Nascido em Bruxelas e filho de pai espanhol, o jovem vive uma situação incomum. Enquanto será apoiado pelos torcedores belgas, também deve enfrentar críticas dos espanhóis, que esperavam vê-lo vestindo a camisa da seleção comandada por Luis de la Fuente.
A decisão surpreendeu principalmente porque o próprio jogador havia declarado, em 2024, que seu sonho era defender a Espanha. Em entrevista ao jornal Marca, Matías foi direto ao afirmar: “Quero jogar pela Espanha, sem dúvida. Se me quiserem, não há dúvida. Sei que há concorrência, mas gosto de desafios”.
Espanha insistiu, mas perdeu o atacante
Depois da declaração, a Federação Espanhola providenciou toda a documentação necessária para concluir a mudança de nacionalidade esportiva.
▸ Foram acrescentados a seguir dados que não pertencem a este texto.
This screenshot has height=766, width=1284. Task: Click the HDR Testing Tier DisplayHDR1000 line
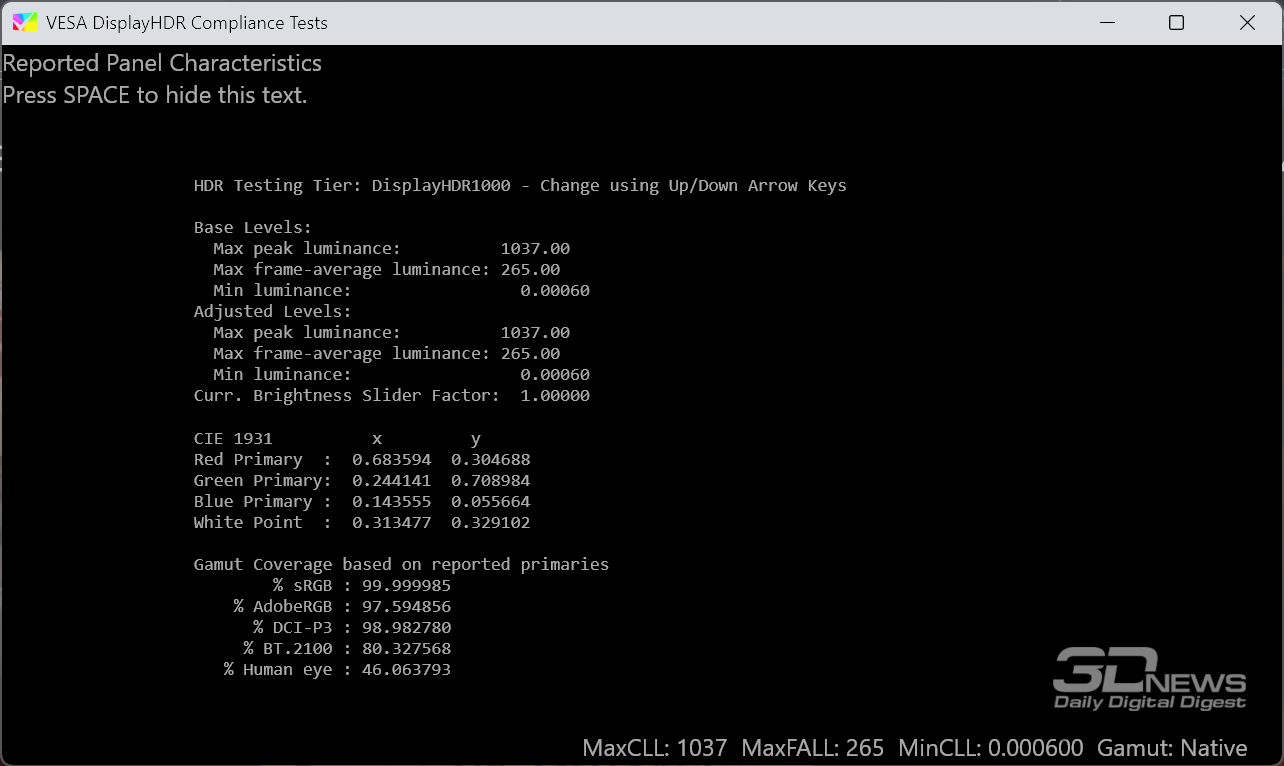pos(520,185)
Em fevereiro de 2025, o processo foi finalizado, e o atacante recebeu sua primeira convocação para a seleção espanhola sub-21.
Pouco antes da apresentação, porém, Matías alegou uma lesão muscular e acabou cortado. Dias depois, entrou em campo normalmente pelo Lille no Campeonato Francês. A Espanha ainda tentou convocá-lo para o Europeu Sub-21, para o Mundial Sub-20 e para amistosos da categoria, mas em todas as oportunidades o jogador acabou ficando fora.
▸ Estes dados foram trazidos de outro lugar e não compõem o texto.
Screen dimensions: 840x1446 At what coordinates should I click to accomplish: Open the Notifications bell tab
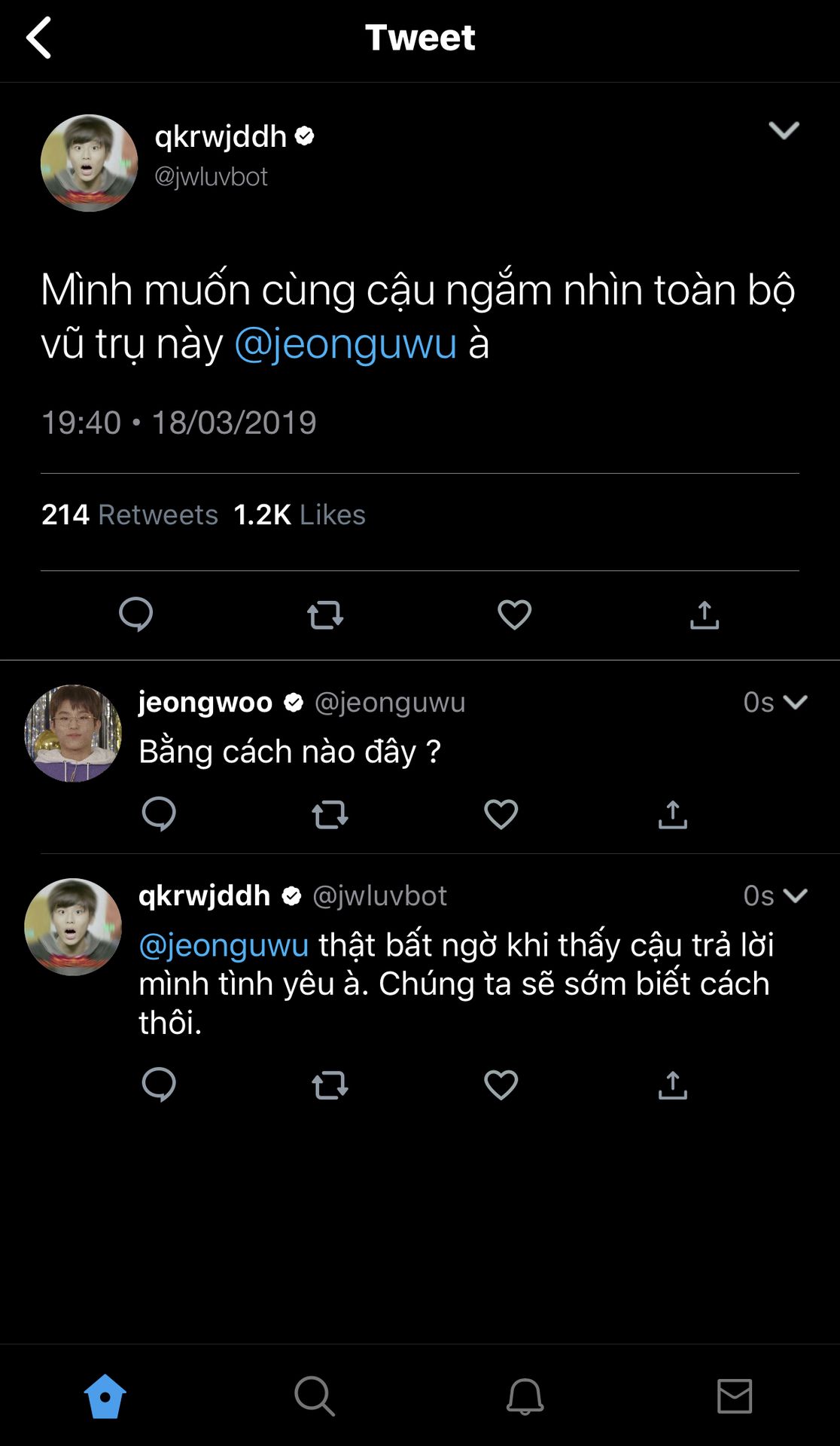click(525, 1396)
Nem mesmo a comissão técnica da seleção principal desistiu rapidamente do atacante. Luis de la Fuente enxergava em Matías uma opção para reforçar o setor ofensivo e mantinha a esperança de contar com ele na Copa do Mundo, até que a Federação Belga confirmou, em maio deste ano, o retorno definitivo do jogador à equipe nacional.
Opinião: Escolha coloca Matías sob os holofotes
A partida entre Bélgica e Espanha transformou a decisão de Matías Fernández-Pardo em um dos assuntos mais comentados do confronto. Se corresponder em campo, a escolha pela Bélgica ganhará força e fará a Espanha lamentar ainda mais a perda de um talento promissor. Se falhar, a pressão e as comparações inevitavelmente voltarão, porque esse tipo de decisão costuma acompanhar um jogador por muitos anos.